Data records:
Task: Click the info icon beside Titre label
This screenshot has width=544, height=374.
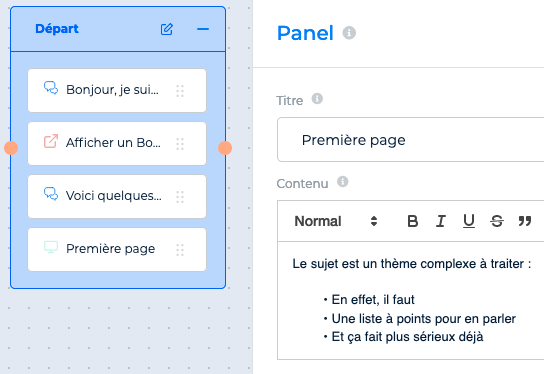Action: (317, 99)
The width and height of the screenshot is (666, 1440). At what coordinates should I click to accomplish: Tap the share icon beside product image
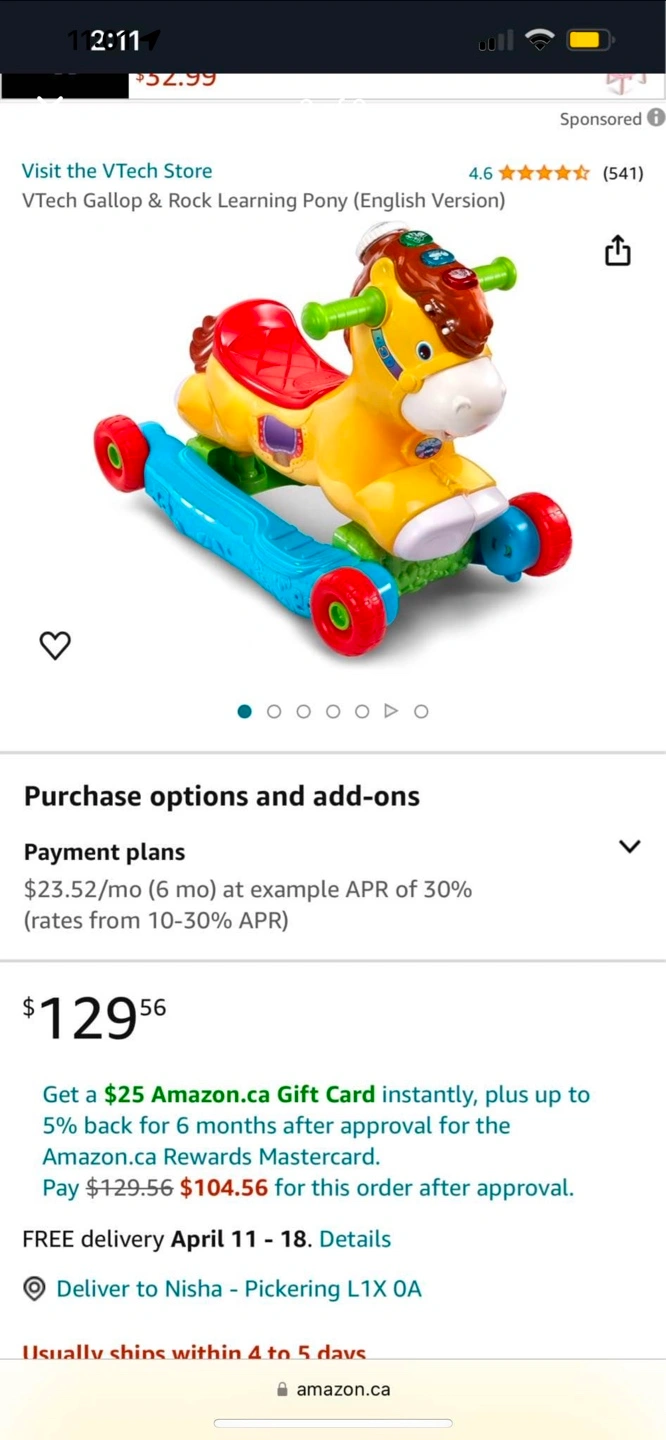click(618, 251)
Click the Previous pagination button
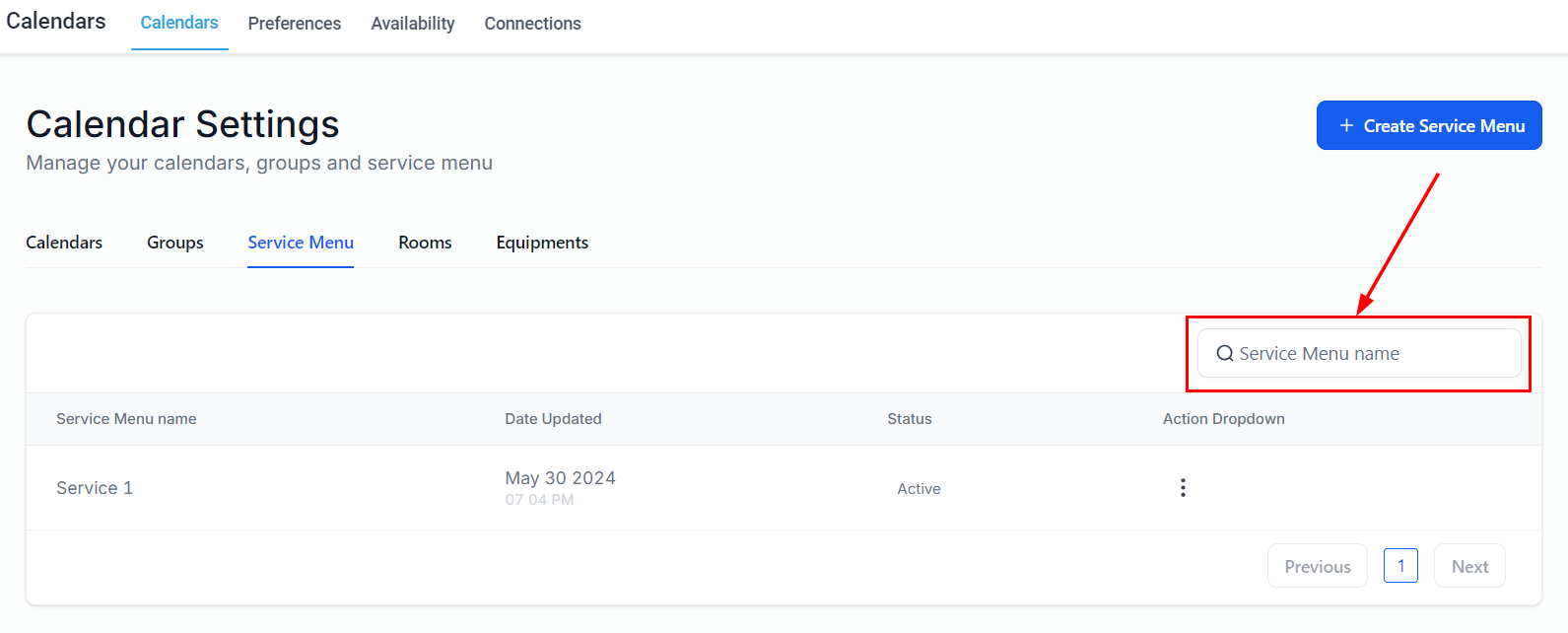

TASK REQUIREMENTS — Apart from the images, please copy every line of the data exactly as written.

SOLUTION —
Task: Click the info icon beside Titre label
This screenshot has width=544, height=374.
Action: (317, 99)
The width and height of the screenshot is (666, 1440). At what coordinates should I click to accomplish: Tap the share icon beside product image
click(618, 251)
Click the Previous pagination button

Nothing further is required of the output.